Dataset excerpts
====
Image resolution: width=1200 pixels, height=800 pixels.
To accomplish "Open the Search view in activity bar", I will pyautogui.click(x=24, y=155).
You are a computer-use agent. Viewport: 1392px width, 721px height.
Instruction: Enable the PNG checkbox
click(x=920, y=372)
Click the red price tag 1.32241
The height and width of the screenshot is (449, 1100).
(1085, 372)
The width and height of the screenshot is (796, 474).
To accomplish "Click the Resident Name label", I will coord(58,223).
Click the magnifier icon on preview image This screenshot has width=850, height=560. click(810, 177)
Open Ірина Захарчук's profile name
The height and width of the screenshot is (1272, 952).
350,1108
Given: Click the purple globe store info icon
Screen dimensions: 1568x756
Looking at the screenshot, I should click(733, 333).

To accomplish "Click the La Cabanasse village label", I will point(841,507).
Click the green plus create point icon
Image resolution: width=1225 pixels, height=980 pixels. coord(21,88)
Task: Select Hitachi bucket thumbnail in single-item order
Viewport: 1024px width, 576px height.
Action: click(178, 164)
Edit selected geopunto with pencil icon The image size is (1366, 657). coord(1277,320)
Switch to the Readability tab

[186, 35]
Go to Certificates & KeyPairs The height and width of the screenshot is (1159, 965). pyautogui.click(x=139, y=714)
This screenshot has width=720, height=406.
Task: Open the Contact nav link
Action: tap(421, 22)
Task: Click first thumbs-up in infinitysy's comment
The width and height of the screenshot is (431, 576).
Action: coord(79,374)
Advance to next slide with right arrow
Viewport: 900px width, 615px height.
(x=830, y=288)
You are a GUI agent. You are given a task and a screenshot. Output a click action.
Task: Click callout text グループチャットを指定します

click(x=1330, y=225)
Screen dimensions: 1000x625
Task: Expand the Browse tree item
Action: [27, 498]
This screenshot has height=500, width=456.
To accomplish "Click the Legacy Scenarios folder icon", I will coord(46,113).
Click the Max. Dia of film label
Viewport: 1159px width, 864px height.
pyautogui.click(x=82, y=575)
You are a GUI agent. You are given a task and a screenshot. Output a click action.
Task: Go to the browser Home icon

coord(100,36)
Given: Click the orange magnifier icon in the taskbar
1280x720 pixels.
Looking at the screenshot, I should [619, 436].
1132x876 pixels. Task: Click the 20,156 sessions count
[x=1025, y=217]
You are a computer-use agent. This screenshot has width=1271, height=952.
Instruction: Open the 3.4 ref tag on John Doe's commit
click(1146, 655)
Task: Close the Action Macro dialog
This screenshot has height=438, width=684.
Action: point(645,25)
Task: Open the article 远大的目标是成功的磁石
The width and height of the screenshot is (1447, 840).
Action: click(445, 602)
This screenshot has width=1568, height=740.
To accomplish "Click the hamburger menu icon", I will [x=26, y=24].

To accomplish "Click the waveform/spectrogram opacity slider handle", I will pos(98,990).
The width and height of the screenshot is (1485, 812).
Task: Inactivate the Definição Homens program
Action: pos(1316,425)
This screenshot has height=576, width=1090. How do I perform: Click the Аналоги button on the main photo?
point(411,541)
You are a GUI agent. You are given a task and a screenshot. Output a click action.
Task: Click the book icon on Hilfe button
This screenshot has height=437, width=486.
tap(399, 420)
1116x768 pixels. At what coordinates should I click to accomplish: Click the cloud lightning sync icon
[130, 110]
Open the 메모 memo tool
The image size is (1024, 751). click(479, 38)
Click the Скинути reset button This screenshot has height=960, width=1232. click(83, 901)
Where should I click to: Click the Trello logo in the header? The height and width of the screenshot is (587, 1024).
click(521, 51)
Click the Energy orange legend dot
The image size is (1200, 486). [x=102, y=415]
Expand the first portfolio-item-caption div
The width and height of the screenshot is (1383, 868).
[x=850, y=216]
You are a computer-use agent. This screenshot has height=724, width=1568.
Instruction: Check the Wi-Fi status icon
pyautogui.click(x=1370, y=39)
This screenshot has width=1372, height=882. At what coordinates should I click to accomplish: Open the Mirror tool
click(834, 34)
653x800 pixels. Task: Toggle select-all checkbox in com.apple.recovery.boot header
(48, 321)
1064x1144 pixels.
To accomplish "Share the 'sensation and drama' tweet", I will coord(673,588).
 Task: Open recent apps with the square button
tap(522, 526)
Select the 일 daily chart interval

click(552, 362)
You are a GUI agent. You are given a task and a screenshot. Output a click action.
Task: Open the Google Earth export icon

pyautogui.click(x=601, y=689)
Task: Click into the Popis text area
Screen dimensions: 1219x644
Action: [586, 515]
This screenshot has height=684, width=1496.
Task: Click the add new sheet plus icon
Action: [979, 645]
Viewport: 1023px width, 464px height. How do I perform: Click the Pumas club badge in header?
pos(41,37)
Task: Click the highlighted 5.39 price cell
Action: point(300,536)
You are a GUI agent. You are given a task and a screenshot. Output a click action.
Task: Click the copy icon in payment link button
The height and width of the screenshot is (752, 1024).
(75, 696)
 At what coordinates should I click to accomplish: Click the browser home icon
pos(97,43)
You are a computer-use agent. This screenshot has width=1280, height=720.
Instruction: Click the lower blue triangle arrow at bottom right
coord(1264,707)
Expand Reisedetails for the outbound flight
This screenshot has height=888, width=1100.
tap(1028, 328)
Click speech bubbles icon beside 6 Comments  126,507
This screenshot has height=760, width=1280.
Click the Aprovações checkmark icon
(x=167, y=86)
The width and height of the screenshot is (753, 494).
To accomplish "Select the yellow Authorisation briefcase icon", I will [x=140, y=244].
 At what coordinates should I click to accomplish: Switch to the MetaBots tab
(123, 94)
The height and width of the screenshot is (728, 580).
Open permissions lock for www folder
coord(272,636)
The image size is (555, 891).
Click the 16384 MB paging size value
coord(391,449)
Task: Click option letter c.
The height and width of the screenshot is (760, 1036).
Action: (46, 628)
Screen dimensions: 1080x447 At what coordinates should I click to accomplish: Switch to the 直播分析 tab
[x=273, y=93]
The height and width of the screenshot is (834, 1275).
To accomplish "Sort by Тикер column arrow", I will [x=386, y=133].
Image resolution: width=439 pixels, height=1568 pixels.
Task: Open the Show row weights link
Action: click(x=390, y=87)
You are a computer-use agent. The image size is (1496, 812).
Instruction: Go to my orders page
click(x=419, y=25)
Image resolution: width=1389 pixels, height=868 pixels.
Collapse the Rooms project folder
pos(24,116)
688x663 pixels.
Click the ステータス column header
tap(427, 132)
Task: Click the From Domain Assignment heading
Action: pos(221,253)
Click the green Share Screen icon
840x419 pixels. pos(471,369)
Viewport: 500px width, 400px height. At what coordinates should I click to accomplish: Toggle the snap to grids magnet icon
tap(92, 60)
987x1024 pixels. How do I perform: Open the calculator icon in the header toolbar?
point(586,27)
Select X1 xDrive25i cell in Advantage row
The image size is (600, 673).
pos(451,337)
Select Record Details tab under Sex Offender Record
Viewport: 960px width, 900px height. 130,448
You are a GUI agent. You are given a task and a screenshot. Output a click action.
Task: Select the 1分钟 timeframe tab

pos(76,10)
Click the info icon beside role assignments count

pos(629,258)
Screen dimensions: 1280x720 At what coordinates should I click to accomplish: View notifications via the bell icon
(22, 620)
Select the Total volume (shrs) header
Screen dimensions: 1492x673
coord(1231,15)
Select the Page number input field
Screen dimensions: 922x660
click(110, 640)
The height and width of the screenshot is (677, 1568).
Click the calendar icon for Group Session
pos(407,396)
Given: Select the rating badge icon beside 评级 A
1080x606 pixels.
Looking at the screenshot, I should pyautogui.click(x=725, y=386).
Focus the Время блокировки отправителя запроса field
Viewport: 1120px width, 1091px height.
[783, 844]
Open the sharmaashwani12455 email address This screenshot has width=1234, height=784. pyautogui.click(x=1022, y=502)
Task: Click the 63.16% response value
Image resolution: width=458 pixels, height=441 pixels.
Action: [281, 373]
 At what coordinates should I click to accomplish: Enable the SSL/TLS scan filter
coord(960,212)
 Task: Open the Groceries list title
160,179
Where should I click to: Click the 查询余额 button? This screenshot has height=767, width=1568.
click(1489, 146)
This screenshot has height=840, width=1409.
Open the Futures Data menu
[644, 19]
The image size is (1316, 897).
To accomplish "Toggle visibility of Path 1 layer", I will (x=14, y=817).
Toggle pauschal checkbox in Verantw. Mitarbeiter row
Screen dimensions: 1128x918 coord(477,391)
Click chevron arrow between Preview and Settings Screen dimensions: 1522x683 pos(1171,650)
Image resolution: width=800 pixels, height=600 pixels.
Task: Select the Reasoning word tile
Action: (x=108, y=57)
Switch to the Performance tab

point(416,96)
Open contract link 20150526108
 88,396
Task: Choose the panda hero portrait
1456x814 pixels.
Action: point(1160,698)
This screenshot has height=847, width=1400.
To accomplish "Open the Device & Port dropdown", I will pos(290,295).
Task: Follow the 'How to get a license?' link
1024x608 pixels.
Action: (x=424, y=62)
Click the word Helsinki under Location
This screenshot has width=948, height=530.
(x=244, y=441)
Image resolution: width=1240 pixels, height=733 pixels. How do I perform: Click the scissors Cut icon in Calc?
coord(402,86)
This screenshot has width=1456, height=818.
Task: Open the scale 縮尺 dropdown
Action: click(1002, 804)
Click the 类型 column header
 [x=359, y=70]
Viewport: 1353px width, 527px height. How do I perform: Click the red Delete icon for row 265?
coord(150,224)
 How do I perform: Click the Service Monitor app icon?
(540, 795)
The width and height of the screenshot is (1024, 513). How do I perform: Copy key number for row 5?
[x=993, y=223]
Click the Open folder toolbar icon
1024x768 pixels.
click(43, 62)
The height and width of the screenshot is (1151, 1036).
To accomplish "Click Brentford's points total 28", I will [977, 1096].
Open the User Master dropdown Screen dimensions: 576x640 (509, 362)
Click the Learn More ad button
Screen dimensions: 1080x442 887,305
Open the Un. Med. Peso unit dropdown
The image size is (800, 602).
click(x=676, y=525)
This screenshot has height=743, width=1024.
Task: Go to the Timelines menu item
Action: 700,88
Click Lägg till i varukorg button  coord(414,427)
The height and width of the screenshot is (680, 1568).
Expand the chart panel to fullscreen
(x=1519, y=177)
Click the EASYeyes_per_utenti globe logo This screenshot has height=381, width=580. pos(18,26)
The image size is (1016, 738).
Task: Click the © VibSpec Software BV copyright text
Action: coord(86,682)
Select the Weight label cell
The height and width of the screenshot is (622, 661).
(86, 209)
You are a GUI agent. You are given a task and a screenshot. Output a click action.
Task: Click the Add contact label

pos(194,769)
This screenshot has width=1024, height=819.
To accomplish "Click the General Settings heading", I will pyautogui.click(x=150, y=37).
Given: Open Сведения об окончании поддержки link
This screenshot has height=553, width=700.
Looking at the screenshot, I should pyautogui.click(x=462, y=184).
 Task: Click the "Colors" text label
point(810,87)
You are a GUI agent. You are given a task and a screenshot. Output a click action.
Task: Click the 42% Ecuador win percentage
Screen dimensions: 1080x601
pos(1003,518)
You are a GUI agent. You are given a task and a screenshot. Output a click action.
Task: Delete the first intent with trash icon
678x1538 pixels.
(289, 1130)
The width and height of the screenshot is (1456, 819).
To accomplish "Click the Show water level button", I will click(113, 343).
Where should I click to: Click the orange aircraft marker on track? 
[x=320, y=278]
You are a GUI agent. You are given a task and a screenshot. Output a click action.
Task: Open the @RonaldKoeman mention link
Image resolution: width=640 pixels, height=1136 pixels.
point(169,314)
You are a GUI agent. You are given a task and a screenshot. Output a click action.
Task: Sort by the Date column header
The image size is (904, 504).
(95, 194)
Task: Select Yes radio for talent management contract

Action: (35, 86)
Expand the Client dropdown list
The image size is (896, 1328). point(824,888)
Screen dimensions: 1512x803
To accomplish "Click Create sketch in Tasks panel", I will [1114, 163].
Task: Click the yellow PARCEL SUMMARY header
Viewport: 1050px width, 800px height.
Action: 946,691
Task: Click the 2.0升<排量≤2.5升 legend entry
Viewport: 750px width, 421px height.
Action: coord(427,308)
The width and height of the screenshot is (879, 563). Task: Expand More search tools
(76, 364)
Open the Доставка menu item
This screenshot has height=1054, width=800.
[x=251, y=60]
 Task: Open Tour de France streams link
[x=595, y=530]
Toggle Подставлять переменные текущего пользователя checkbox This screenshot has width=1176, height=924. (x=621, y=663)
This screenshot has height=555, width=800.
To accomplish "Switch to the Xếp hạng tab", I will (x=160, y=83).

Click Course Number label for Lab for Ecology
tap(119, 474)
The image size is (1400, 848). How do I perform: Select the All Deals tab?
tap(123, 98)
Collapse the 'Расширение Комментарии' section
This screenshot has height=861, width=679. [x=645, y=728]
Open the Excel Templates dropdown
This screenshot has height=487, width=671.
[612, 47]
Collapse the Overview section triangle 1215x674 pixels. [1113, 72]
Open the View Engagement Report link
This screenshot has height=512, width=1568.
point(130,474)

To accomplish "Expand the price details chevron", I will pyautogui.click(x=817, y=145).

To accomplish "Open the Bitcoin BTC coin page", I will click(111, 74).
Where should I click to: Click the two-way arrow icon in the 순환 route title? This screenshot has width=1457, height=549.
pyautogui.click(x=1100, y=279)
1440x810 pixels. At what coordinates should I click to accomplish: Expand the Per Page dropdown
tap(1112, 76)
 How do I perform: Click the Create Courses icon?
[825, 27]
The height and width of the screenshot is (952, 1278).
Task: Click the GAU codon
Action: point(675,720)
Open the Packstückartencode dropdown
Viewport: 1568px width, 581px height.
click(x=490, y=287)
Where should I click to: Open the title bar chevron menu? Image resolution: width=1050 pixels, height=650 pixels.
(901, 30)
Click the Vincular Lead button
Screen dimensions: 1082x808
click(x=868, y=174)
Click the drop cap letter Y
====
* Exercise goal
Among the entries, how many lines contain the word "computer"? Give the number alone.

* Output of the task
5